◆ **DESCRIPTION OF THE TASK**
Filter the listing below, copying every line in which the word "with" appears.

◆ **DATA TO PROCESS**

━━━━━━━━━━━━━━━━━━━━

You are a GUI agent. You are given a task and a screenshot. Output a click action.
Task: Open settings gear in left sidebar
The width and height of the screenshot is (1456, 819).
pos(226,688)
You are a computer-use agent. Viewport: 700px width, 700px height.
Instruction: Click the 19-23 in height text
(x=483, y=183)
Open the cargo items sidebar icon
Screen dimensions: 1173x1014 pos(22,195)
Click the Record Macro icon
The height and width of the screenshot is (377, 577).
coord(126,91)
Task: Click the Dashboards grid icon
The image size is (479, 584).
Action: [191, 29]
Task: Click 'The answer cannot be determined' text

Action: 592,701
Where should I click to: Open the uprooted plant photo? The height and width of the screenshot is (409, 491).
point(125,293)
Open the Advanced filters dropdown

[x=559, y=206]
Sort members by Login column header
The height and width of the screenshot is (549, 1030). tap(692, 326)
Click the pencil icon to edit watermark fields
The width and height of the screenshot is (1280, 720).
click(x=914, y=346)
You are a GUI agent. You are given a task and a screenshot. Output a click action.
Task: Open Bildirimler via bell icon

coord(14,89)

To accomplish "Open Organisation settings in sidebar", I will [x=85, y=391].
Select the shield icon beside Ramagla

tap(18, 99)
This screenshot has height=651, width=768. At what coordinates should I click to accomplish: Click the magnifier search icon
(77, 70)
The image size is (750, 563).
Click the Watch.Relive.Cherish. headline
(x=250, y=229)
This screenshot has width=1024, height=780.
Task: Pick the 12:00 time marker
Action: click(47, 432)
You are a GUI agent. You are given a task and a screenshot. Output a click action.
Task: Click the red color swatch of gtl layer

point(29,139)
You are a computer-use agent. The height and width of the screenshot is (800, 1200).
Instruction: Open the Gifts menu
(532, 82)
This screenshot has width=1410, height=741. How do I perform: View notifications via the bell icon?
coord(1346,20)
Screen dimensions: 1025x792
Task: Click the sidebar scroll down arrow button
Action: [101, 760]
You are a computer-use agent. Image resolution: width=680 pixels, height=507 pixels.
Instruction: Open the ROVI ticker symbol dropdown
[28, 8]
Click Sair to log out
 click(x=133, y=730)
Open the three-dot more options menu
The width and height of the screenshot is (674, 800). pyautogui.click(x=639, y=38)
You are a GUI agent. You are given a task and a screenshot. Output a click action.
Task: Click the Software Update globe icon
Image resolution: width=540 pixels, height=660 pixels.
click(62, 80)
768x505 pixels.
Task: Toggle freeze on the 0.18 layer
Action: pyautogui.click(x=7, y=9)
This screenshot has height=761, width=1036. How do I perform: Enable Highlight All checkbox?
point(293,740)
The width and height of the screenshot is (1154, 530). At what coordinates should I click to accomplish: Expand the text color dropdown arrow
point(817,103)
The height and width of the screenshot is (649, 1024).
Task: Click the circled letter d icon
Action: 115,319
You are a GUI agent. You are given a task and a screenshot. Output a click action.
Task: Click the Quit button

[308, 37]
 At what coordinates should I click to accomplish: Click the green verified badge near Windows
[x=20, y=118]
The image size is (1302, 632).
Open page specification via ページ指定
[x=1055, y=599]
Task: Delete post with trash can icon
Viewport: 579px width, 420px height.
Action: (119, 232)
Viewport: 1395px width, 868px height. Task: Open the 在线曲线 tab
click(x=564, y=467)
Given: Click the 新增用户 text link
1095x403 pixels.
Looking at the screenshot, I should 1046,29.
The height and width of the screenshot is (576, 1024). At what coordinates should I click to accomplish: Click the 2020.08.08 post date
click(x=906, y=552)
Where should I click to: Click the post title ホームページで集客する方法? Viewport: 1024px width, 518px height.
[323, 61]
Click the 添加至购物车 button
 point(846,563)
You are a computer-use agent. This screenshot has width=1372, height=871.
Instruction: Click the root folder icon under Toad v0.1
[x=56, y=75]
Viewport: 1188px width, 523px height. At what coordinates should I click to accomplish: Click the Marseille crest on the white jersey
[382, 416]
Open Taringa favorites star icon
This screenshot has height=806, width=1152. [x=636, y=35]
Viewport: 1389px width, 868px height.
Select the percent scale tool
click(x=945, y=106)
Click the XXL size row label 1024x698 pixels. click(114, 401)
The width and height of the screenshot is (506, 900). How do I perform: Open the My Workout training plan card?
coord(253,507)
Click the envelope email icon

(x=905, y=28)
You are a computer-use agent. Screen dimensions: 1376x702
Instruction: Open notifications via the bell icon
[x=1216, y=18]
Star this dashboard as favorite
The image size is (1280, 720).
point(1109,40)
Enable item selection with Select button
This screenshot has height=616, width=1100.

━━━━━━━━━━━━━━━━━━━━

◆ **RESULT BELOW**
Task: Delete post with trash can icon
Enable item selection with Select button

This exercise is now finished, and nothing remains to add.